ISLAMABAD: In a significant development, Finance Minister Ishaq Dar has canceled his trip to the United States, where he was scheduled to meet with IMF management to discuss removing bottlenecks in the way of the staff-level agreement on the revival of the stalled bailout package.
Dar will not attend the World Bank-IMF spring meetings, which will be held in Washington from April 10 to 16. Dar, who is also the Senate leader, was scheduled to arrive in Washington on Sunday according to reliable sources.
“I am not going because of the domestic situation,” the finance minister said on Thursday.
The trip to Washington was canceled due to deepening political uncertainty and a developing judicial crisis, according to reports. Dar had the plan to address the financial and political worlds’ concerns about the government’s continuity, future economic plans, and bridging the trust deficit with multilateral lenders.
According to sources, Minister for Economic Affairs Sardar Ayaz Sadiq will not travel to the United States due to the current political uncertainty. Pakistan was always represented at the World Bank by its economic affairs minister. Ayaz was close to Prime Minister Shehbaz Sharif and oversaw the political affairs of the allied parties.
The decision by the finance minister to withdraw may also result in the cancellation of meetings with his Saudi Arabian counterpart and the UK state minister for development.
The government would be represented at the WB-IMF spring meetings by Finance Secretary Hamed Yaqoob Sheikh and Economic Affairs Secretary Kazim Niaz.
A secretary was considered to be the equivalent of a deputy minister, and they might still be able to meet with some of the highest-ranking foreign officials.
Tariq Bajwa, Special Assistant to the Prime Minister on Finance, could take Dar’s place. However, due to diplomatic protocol issues, the PM’s special assistant was lower in rank and may not be able to meet with the presidents of various multilateral institutions and finance ministers from various countries, according to sources.
Dar had meetings scheduled with the presidents of the World Bank, the Asian Development Bank, and the Asian Infrastructure Investment Bank – the three multilateral creditors who were critical to Pakistan’s plans to raise $6 billion in additional loans to meet the last IMF condition.
Dar was scheduled to meet with IMF Deputy Managing Director Antoinette Monsio Sayeh on Thursday, but Managing Director Ms. Kristalina Georgieva did not make time for the meeting.
“The Pakistan delegation will have a high-level meeting with the IMF’s deputy managing director Ms. Sayeh, who closely follows Pakistan,” said IMF Resident Representative Esther Perez.
Dar was scheduled to begin his trip on Monday with a meeting with Nathan Porter, the IMF’s Mission Chief in Pakistan. The meeting was critical because Pakistan and the IMF were no longer actively negotiating following the government’s fiscally irresponsible decision to announce petrol subsidies.
Although the government claimed that the gasoline subsidy would have no effect on the budget, the plan did not appear to guarantee this.

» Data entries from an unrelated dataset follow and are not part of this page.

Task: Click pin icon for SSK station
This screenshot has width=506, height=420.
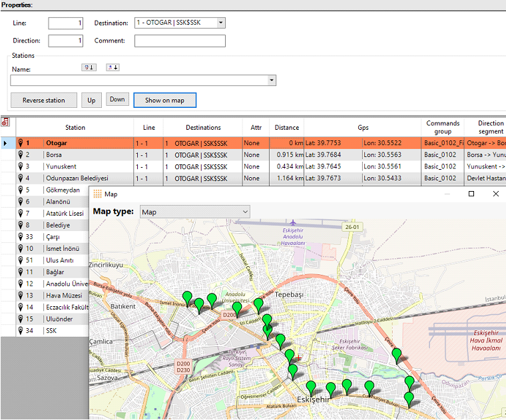Action: 21,331
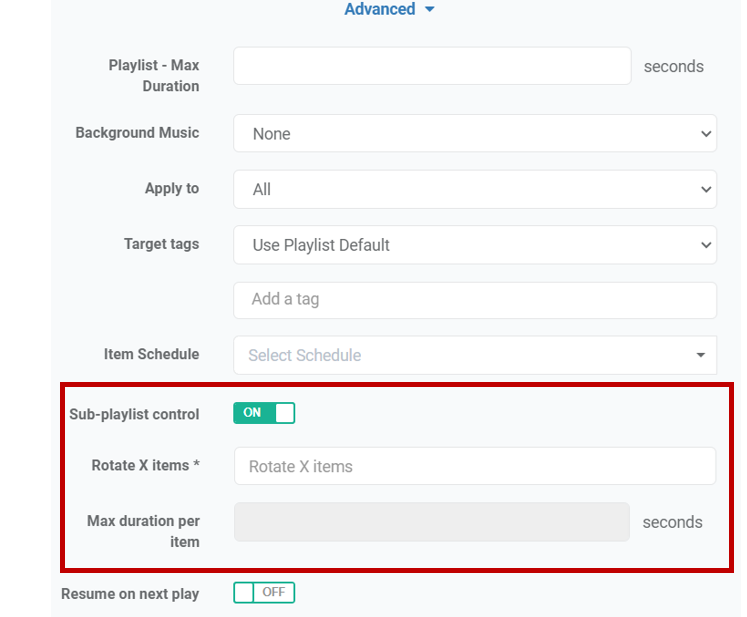The image size is (747, 617).
Task: Open the Background Music dropdown
Action: pos(474,133)
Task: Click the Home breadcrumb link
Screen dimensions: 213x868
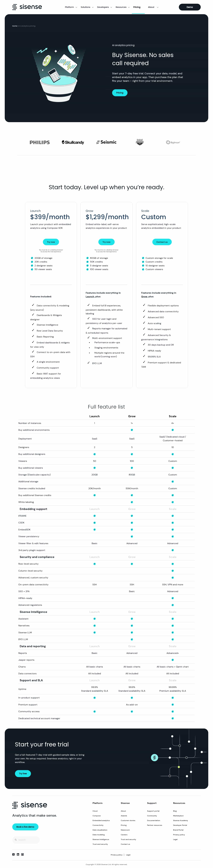Action: [x=14, y=26]
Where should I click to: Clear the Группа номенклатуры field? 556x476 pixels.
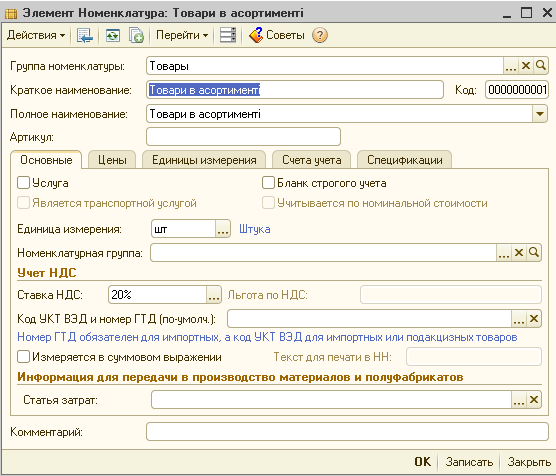pyautogui.click(x=526, y=66)
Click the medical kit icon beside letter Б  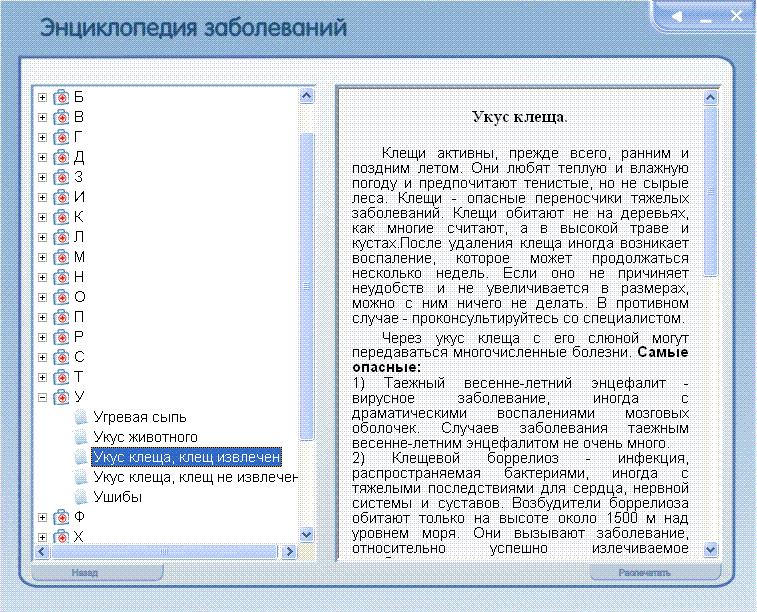pos(61,97)
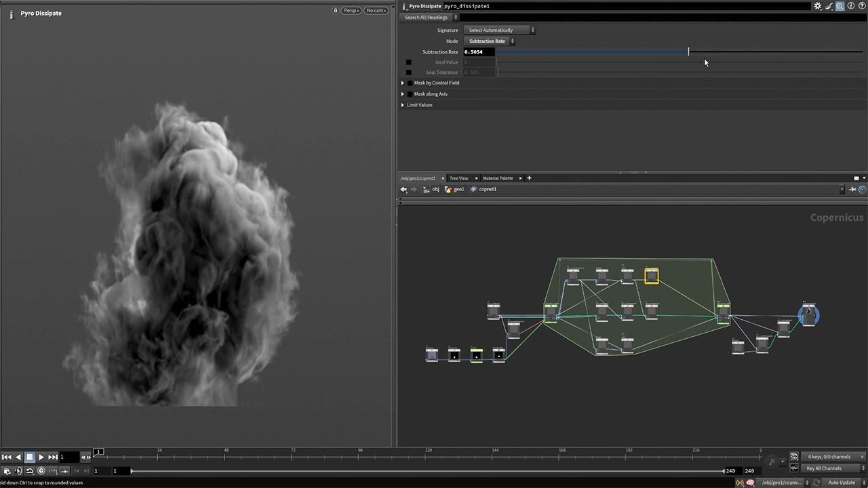Click the back arrow in network path
The image size is (868, 488).
click(404, 190)
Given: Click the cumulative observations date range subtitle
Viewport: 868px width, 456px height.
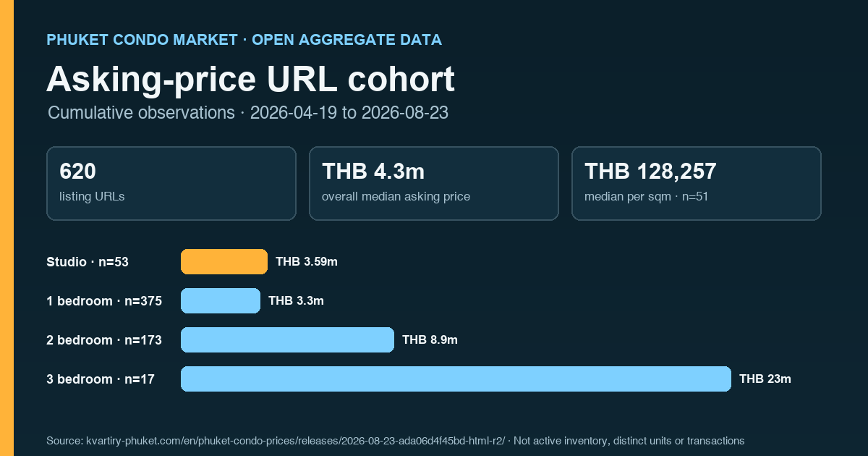Looking at the screenshot, I should click(x=248, y=113).
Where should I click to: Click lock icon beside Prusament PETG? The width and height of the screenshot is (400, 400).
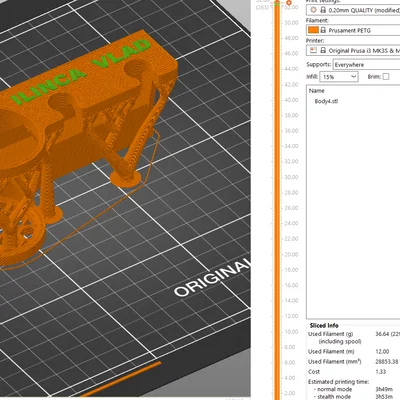point(323,30)
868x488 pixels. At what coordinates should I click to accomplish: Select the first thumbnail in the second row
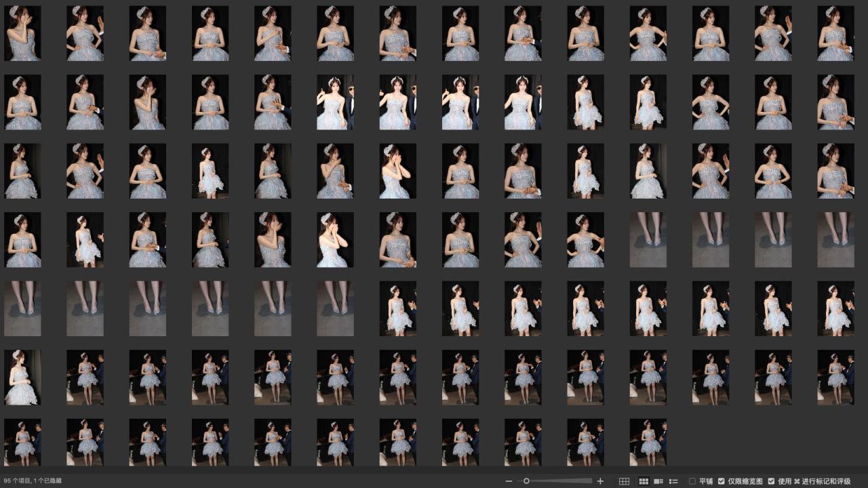22,102
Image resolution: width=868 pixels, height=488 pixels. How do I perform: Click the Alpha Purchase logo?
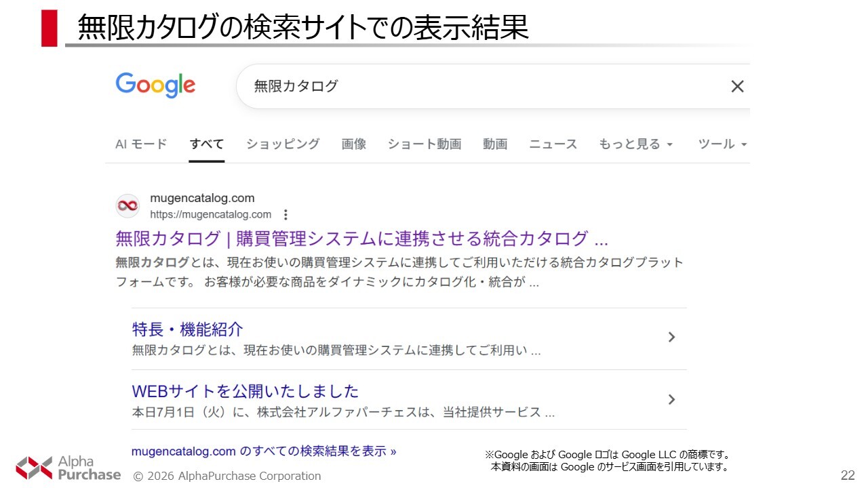[x=68, y=468]
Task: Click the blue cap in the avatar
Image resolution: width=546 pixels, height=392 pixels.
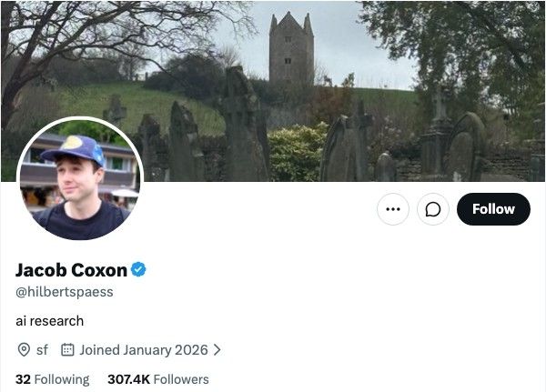Action: [74, 149]
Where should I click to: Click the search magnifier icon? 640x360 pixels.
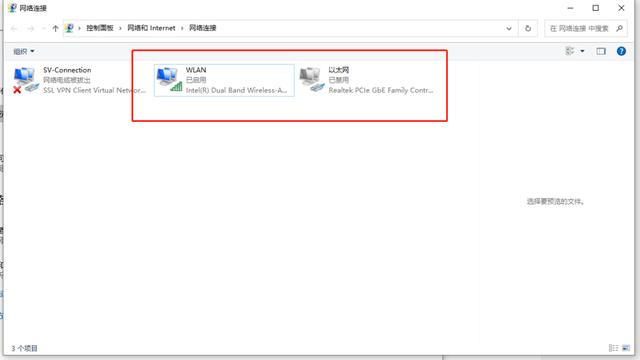coord(619,28)
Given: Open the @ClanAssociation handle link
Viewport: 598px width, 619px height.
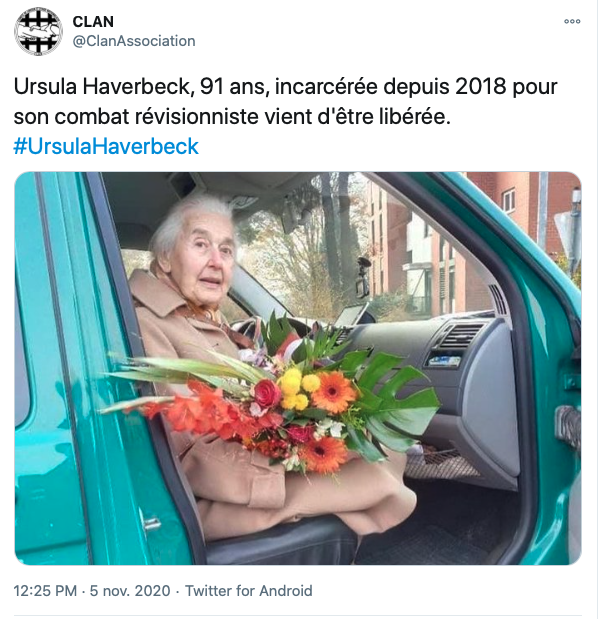Looking at the screenshot, I should coord(134,41).
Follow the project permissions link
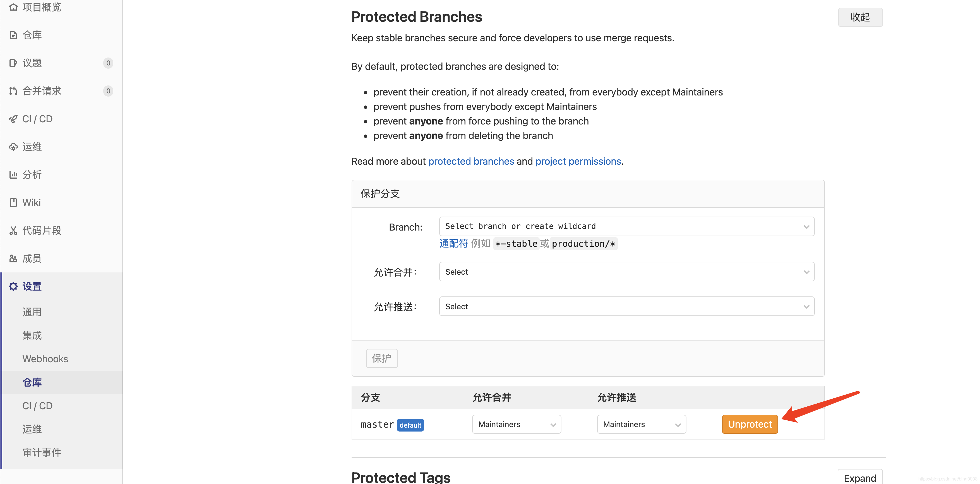Screen dimensions: 980x484 tap(578, 161)
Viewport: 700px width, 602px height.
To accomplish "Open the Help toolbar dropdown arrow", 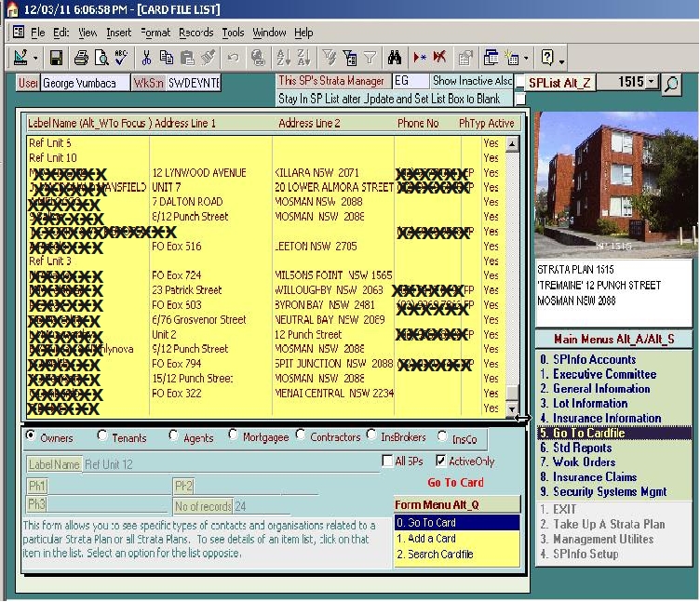I will (x=562, y=60).
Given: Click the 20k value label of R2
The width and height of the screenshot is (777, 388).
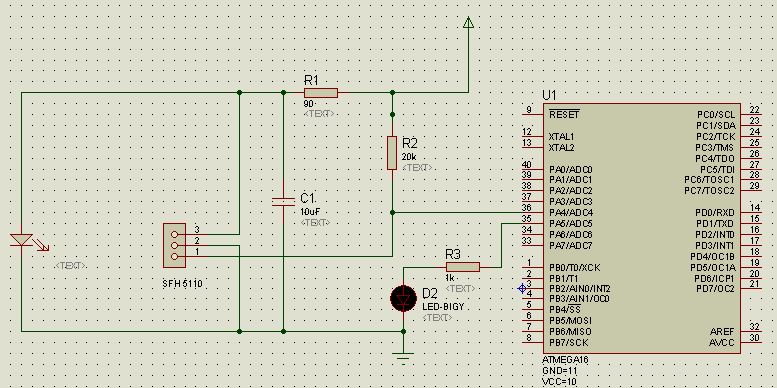Looking at the screenshot, I should click(409, 157).
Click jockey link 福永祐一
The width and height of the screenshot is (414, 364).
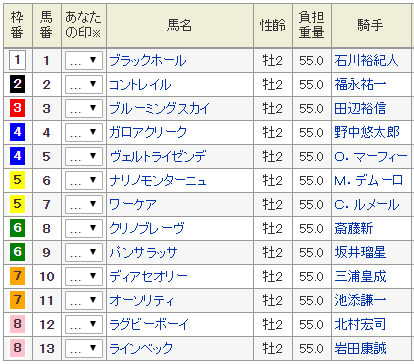[x=360, y=85]
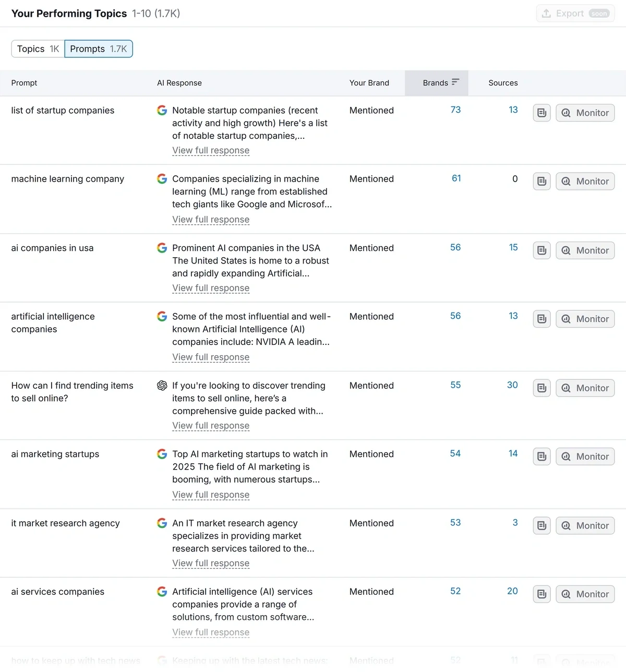Image resolution: width=626 pixels, height=672 pixels.
Task: Click the ChatGPT icon in trending items row
Action: coord(162,386)
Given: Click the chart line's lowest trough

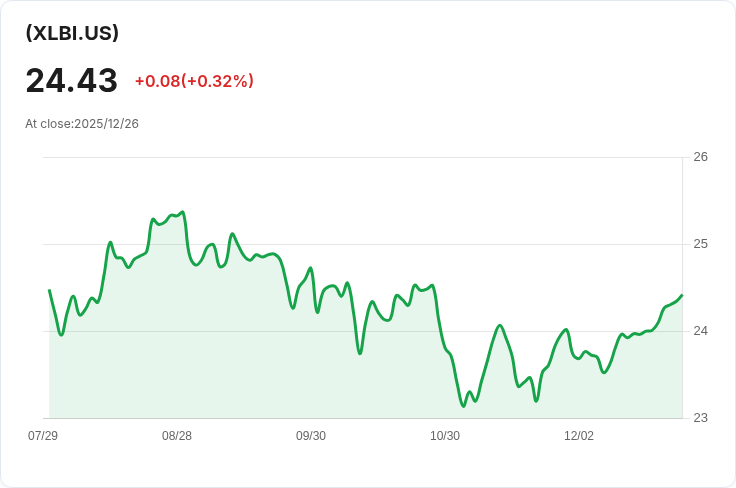Looking at the screenshot, I should tap(463, 406).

According to the sources, neither Janet Yellen, the Treasury Secretary, nor Waly Adeyemo, the Treasury Deputy Secretary, had made an appointment.
Similarly, Samantha Power, the USAID administrator, was unable to attend the meeting, but a meeting with the USAID assistant administrator for South Asia had been scheduled.
Jihad Azour, the IMF’s director of the Middle East and Central Asia Department, was also set to meet with the finance minister.
According to the sources, a meeting with the IMF fiscal affairs department is also planned to discuss issues such as an Rs276 billion shortfall in tax collection during the first nine months of the fiscal year.
The finance minister was also scheduled to meet with representatives from the three international credit rating agencies that had downgraded Pakistan, effectively closing the door to international capital markets borrowings.
The finance ministry had also scheduled meetings with representatives of foreign commercial banks in order to persuade them to provide commercial loans in order to meet the external financing requirements.